### What this exercise asks
1) Answer these from the passage on stateful stream aggregation:
(a) In a stateless setup, what does the scheduler do when a worker fails?
(b) What did the event stream need to yield?
(c) Through which library was LevelDB used?
2) Proceed with the passage on stateful stream aggregation, writing on from its final sentence.

### Passage to read
# # # #

The core challenge with large-scale, long-running stream aggregations isn’t the computation itself, but the management of state. Stateless transformations running on a framework like Dask are trivial to parallelize and recover; if a worker fails, the scheduler simply re-runs the task on another machine. The moment state enters the picture—for instance, calculating a nunique
over a multi-terabyte dataset—this model breaks down. Storing intermediate sets of unique IDs in worker memory is both a capacity bottleneck and a guarantee of data loss on failure. A full re-computation from source is often operationally infeasible.
Our initial problem was a stream of user interaction events, billions per day, from which we needed to derive hourly unique user counts per feature flag. The naive Dask approach, a dd.read_parquet(...).groupby('feature_flag').user_id.nunique().compute()
, would work on a small scale but failed spectacularly in production. It required shuffling enormous amounts of data and held gigabytes of intermediate sets in memory, leading to worker restarts and cascading failures. The system was fragile.
The concept we landed on was to push state down to the worker level, making it local and persistent. Instead of a massive, distributed shuffle, each worker would be responsible for aggregating a subset of partitions. It would maintain its own state on local disk. This avoids network overhead for state access and leverages fast local SSDs. On failure, a task could be rescheduled, reopen its local state store, and continue where it left off, provided the input data was replayable. This design inherently forgoes strong consistency. We are not building a distributed transactional database. We are building a system that is Basically Available, operates in a Soft state, and is Eventually consistent—a classic BASE system.
The technology selection followed logically. Dask remains the orchestrator due to its flexible task scheduling and Python-native ecosystem. For the local state store, an embedded key-value database was the only viable option. A network-attached store like Redis or a relational database would re-introduce network latency as the primary bottleneck, defeating the purpose of local state. LevelDB, via the plyvel
library, was chosen for its simplicity, high write throughput thanks to its Log-Structured Merge-Tree (LSM) design, and minimal operational overhead. It’s a library, not a server, which is exactly what’s needed for a worker-local store.

# # # #

### Exercise data
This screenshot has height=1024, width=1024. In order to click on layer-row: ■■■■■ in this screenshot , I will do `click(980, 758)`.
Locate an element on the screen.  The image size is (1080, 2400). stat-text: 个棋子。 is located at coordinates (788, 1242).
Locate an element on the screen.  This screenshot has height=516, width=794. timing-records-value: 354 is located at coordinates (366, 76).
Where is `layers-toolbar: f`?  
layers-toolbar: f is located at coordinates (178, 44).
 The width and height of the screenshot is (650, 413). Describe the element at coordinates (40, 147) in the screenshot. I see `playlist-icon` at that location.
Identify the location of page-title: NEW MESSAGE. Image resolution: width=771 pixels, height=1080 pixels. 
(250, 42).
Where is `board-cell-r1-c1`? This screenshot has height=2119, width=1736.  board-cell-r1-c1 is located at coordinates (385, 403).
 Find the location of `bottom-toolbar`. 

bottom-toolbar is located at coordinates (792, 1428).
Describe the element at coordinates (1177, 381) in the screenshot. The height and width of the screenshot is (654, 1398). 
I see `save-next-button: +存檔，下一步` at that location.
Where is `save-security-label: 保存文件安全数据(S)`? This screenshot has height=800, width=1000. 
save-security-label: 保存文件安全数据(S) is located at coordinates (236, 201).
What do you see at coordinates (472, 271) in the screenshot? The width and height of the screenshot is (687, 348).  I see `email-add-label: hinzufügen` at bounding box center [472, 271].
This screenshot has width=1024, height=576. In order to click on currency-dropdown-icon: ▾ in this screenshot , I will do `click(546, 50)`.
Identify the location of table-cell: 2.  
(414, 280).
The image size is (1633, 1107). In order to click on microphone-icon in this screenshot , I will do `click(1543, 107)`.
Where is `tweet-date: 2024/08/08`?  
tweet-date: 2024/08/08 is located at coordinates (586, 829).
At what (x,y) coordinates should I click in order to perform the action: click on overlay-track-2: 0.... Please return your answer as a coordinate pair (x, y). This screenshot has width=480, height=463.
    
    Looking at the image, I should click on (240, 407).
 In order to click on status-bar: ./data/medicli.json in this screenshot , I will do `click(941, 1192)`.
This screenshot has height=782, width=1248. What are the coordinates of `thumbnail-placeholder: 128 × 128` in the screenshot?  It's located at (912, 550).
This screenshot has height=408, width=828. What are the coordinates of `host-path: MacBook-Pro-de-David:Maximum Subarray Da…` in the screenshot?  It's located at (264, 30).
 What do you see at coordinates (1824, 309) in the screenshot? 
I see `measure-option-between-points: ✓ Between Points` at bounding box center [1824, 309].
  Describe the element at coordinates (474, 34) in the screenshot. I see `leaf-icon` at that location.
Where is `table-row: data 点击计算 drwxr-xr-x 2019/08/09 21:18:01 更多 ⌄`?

# # # #

### Outputs by task
1)
(a) It re-runs the task on another machine.
(b) Hourly unique user counts per feature flag.
(c) The plyvel library.

2)
The Architecture of Worker-Local State
The implementation hinges on a StateStore
class that runs within the Dask worker process. This class is responsible for managing a dedicated LevelDB instance. Each worker gets its own database directory, ensuring isolation. A critical design decision is that the state itself must be structured to support idempotent operations. Simply updating a value is insufficient, as a task might fail after writing to LevelDB but before acknowledging completion to the Dask scheduler, leading to double processing upon re-execution.
To achieve idempotency, every data batch we process must have a unique, monotonically increasing identifier (e.g., a Kafka offset, a batch timestamp, or a simple integer sequence). Our state in LevelDB will not just be the aggregated value but a tuple: (aggregated_value, last_processed_batch_id)
. The core processing logic then becomes:
- Read the current state
(value, last_id)
for a given aggregation key. - If the incoming batch’s ID is less than or equal to
last_id
, skip processing. - Otherwise, perform the aggregation and write the new state
(new_value, current_batch_id)
back to LevelDB.
This ensures that re-running a task on the same batch of data has no adverse effect. The system will always move forward, eventually converging on the correct result.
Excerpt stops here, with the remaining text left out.